Exercício curto 1 |
Com base na reportagem sobre o windsurfista Kauli Seadi, responda:
(a) Quem conquistou o primeiro lugar na primeira etapa da modalidade wave em Hookipa?
(b) Qual é a colocação atual de Kauli na categoria indoor?
(c) Qual é o nome da manobra que homenageia um período de treinos em Maui?
Exercício curto 2 |
Indique se cada afirmação concorda com a reportagem sobre o windsurfista Kauli Seadi e cite o trecho que fundamenta a resposta:
(a) Kauli venceu a etapa disputada em Hookipa.
(b) A categoria indoor é disputada numa piscina de ondas.
(c) Kauli conseguiu finalizar o double looping em Hookipa.
Exercício curto 3 |
Reproduza literalmente o trecho da reportagem sobre o windsurfista Kauli Seadi que começa em "Por Cassio Waki" e termina em "Josh Angulo, 30.".

-------- Texto fornecido

Vivendo de brisa


(Foto: Michele Fernandes)

Por Cassio Waki

O estilo arrojado e insaciável de garoto que sempre quer ser o primeiro a entrar na água e o último a sair tem rendido excelentes resultados ao catarinense Kauli Seadi. Em abril deste ano, ele deixou para trás lendas como o australiano Jason Polakow e o argentino Francisco Goya e colocou o Brasil no pódio mais respeitado do windsurf em ondas do mundo, o casca-grossa Jeep Hawaii Pro. Em Hookipa, na ilha de Maui (Havaí), ele tentou realizar um double looping, mas não conseguiu finalizar a manobra e teve que se “contentar” com o excepcional e inédito vice-campeonato da primeira etapa da modalidade wave do circuito profissional, o Professional Windsurfing Association (PWA), entidade que organiza o campeonato mundial. O primeiro lugar ficou com o ícone do windsurf havaiano Josh Angulo, 30.

Este foi o melhor resultado de um brasileiro no mundial e aumentou as chances de Kauli conquistar mais um degrau no ranking. Atualmente, ele é o 2º colocado na categoria waves (em que o atleta faz manobras enquanto surfa a onda), 2º na free-style (só manobras) e 1º na indoor (disputada numa piscina de ondas, equipada com rampas e enormes ventiladores). O título, embora esperado, já que sua característica principal é o estilo radical de surf, veio consagrar a fama internacional de Kauli, que há cinco anos estampa as capas das principais revistas especializadas nos Estados Unidos e na Europa. “Acredito muito na minha própria capacidade de superação. Em cada competição encaro lendas do windsurf, caras que admirava quando comecei a velejar”, conta. “Na água, não sinto medo de nada. Ao contrário: me concentro pra poder render o máximo. Quando assisto às minhas manobras em vídeo, fico de cara. Me pergunto se sou eu mesmo”.

Tido pelos colegas como o mais obstinado dos competidores, o brasileiro está sempre tentando e testando manobras novas, que ele mesmo inventa e trata de acrescentar ao cardápio de rotinas do wind. Uma delas é a Puneta – homenagem a um período de treinos que fez em Maui, longe das mulheres –, em que o velejador faz um giro de 360 graus com a prancha e com a vela ao mesmo tempo, mantendo os pés do lado contrário à direção da prancha. “Quando caio na água, abro a mente e deixo a criatividade rolar, com consciência da técnica e força necessárias para realizar a manobra. Só depois é que me dou conta do que consegui fazer”, explica. Suas modalidades preferidas são Wave e Freestyle, em que o que importa é a originalidade, a plástica e grau de dificuldade da manobra..

----------------
-------- Linhas de dados

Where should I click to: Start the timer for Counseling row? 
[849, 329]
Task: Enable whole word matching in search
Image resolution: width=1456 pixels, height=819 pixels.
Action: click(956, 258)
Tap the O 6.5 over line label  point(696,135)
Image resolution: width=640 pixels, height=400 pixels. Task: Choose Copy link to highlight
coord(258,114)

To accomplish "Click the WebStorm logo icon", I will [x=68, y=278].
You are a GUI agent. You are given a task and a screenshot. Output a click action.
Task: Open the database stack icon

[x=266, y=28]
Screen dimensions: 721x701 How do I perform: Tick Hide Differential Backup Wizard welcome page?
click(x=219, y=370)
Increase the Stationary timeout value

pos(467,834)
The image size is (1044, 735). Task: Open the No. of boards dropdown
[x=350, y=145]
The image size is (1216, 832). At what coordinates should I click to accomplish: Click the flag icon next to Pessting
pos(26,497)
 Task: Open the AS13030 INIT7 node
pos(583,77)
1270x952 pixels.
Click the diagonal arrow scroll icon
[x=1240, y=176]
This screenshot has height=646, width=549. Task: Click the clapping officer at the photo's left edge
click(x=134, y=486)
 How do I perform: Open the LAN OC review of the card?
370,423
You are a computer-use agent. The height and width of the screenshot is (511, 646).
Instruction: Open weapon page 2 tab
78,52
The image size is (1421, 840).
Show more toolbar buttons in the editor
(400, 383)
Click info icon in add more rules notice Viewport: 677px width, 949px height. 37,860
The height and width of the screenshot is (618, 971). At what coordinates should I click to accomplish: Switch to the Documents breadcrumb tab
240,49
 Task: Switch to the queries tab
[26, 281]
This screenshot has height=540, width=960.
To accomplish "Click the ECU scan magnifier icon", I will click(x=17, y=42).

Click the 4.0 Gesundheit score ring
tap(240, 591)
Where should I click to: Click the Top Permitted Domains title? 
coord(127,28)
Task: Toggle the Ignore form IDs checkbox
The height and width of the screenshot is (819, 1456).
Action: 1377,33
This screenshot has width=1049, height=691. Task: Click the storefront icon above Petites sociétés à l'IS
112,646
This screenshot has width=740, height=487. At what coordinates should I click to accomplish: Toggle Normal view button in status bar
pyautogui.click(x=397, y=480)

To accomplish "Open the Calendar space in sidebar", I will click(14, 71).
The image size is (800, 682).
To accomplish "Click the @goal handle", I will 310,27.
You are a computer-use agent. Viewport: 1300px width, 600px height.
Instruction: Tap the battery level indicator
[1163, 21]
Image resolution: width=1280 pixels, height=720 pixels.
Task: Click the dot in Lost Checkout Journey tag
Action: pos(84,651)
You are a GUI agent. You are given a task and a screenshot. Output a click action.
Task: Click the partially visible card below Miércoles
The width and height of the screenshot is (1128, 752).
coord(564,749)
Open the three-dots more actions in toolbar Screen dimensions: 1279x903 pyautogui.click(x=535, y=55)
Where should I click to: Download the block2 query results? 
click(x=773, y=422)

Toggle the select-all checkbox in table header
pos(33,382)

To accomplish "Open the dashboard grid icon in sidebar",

----------------

Resposta correta 1 |
(a) Josh Angulo.
(b) 1º colocado.
(c) Puneta.

Resposta correta 2 |
(a) Não: "O primeiro lugar ficou com o ícone do windsurf havaiano Josh Angulo, 30."
(b) Sim: "1º na indoor (disputada numa piscina de ondas, equipada com rampas e enormes ventiladores)"
(c) Não: "ele tentou realizar um double looping, mas não conseguiu finalizar a manobra"

Resposta correta 3 |
Por Cassio Waki

O estilo arrojado e insaciável de garoto que sempre quer ser o primeiro a entrar na água e o último a sair tem rendido excelentes resultados ao catarinense Kauli Seadi. Em abril deste ano, ele deixou para trás lendas como o australiano Jason Polakow e o argentino Francisco Goya e colocou o Brasil no pódio mais respeitado do windsurf em ondas do mundo, o casca-grossa Jeep Hawaii Pro. Em Hookipa, na ilha de Maui (Havaí), ele tentou realizar um double looping, mas não conseguiu finalizar a manobra e teve que se “contentar” com o excepcional e inédito vice-campeonato da primeira etapa da modalidade wave do circuito profissional, o Professional Windsurfing Association (PWA), entidade que organiza o campeonato mundial. O primeiro lugar ficou com o ícone do windsurf havaiano Josh Angulo, 30.